Dalam cara pandang seperti ini, laki-laki menjadi terobsesi untuk menaklukkan sebanyak mungkin perempuan supaya mereka anggap jantan. Sebaliknya, perempuan harus mempunyai selaput dara seutuh mungkin sebagai bukti kesuciannya.
Laki-laki dimaklumi ketika menyalurkan secara serampangan libido seksnya. Sebaliknya, perempuan disalahkan saat Selaput dara robek karena terbentur setang ketika bela jar naik sepeda atau karena dipaksa menjadi sasaran libido seksual laki-laki.

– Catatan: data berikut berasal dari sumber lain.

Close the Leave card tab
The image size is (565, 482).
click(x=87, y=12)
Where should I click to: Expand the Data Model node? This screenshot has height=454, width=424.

Islam mengubah cara pandang ini. Berbeda dengan hewan, manusia memiliki akal dan hati. Dimensi nonfisik yakni intelektual dan spiritual manusia menjadi jati diri mereka yang utama.
Nilai kualitas manusia bukan pada jenis kejamin yang bersifat fisik, melainkan oleh ketakwaan yang bersifat intelektual sekaligus spiritual. Takwa adalah menggunakan akal budi semaksimal mungkin dalam setiap tindakan agar memberi maslahat bagi diri sendiri dan pihak lain seluas-luasnya atas dasar iman kepada Allah Swt.
Thayyib dan Ma’ruf
Kejantanan tidak boleh kita tentukan oleh sekuat apa seseorang mampu menyalurkan libido seksualnya, melainkan sebaliknya, sekuat apa mampu mengendalikannya. Yakni sekuat apa mampu menyalurkannya tidak hanya secara halal, melainkan juga secara baik (thayyib) lagi pantas (ma’ruf).
Demikian pula kesucian tidak boleh kita tentukan oleh utuh tidaknya alat kelamin secara fisik. Melainkan oleh sekuat apa mampu mengendalikannya. Yakni sekuat apa mampu menggunakannya tidak hanya secara halal. Tetapi juga secara baik lagi pantas.
Hanya dengan cara yang bermartabat seperti inilah laki-laki dan perempuan mampu memberi kemaslahatan kepada diri sendiri dan pihak lain seluas-luasnya dalam melakukan aktivitas seksual.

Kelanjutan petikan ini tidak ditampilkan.